====== SUPPLIED PASSAGE
Coal Market Module
The NEMS Coal Market Module (CMM) provides projections of U.S. coal production,
consumption, exports, imports, distribution, and prices. The CMM comprises
three functional areas: coal production, coal distribution, and coal exports.
A detailed description of the CMM is provided in the EIA publication, Coal
Market Module of the National Energy Modeling System 2010, DOE/EIA-M060(2010)
(Washington, DC, 2010).
Key Assumptions
Coal Production
The coal production submodule of the CMM generates a different set of supply
curves for the CMM for each year of the projection. Forty separate supply
curves are developed for each of 14 supply regions, nine coal types (unique
combinations of thermal grade and sulfur content), and two mine types (underground
and surface). Supply curves are constructed using an econometric formulation
that relates the minemouth prices of coal for the supply regions and coal
types to a set of independent variables. The independent variables include:
capacity utilization of mines, mining capacity, labor productivity, the
user cost of capital of mining equipment, the cost of factor inputs (labor
and fuel), and other mine supply costs.
The key assumptions underlying the coal production modeling are:
- As capacity utilization increases, higher minemouth prices for a given
supply curve are projected. The opportunity to add capacity is allowed
within the modeling framework if capacity utilization rises to a pre-determined
level, typically in the 80 percent range. Likewise, if capacity utilization
falls, mining capacity may be retired. The amount of capacity that can
be added or retired in a given year depends on the level of capacity utilization,
the supply region, and the mining process (underground or surface). The
volume of capacity expansion permitted in a projection year is based upon
historical patterns of capacity additions.
- Between 1980 and 1999, U.S. coal mining productivity increased at an average
rate of 6.7 percent per year from 1.93 to 6.61 tons per miner per hour.
The major factors underlying these gains were interfuel price competition,
structural change in the industry, and technological improvements in coal
mining.[1] Since 1999, however, growth in overall U.S. coal mining productivity
has slowed substantially, decreasing at a rate of 1.1 percent per year
to 5.96 tons per miner hour in 2008. By region, productivity in most of
the coal producing basins represented in the CMM has declined some during
the past 5 years. In the Central Appalachian coal basin, which has been
mined extensively, productivity declined by a significant 33 percent between
1999 and 2008, corresponding to an average decline of 4.4 percent per year.
Over the projection period, labor productivity is expected to decline in
most coal supply regions, reflecting the trend of the previous five years.
Higher stripping ratios and the added labor needed to maintain more extensive
underground mines offset productivity gains achieved from improved equipment,
automation, and technology. Productivity in some areas of the East is projected
to decline as operations move from mature coalfields to marginal reserve
areas. Regulatory restrictions on surface mines and fragmentation of underground
reserves limit the benefits that can be achieved by Appalachian producers
from economies of scale.
============
====== GIVEN DATA
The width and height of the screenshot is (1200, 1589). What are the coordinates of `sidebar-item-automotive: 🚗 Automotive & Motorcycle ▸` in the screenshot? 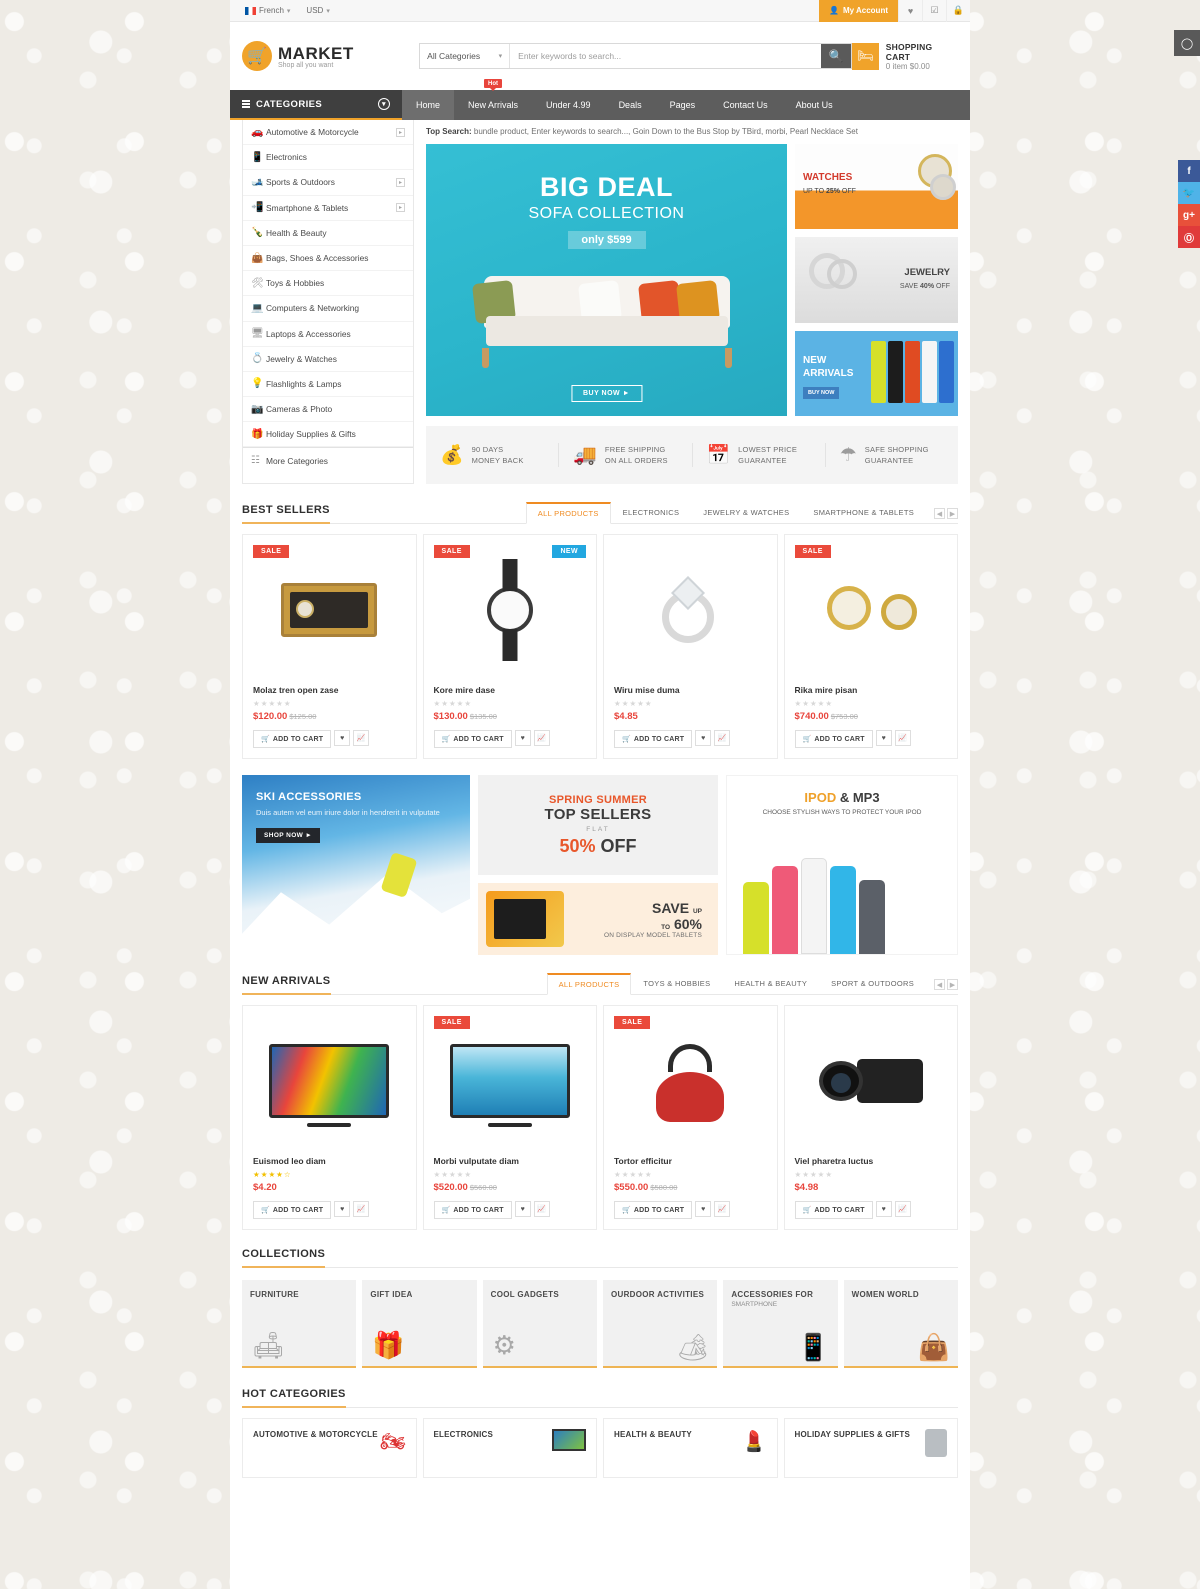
============
REQUIREMENT:
Answer these from the Coal Market Module text:
(a) How many supply regions are the supply curves developed for?
(b) What was U.S. coal mining productivity in 2008?
(c) By what percentage did productivity in the Central Appalachian coal basin decline between 1999 and 2008?

TASK RESPONSE:
(a) 14 supply regions.
(b) 5.96 tons per miner hour.
(c) 33 percent, an average decline of 4.4 percent per year.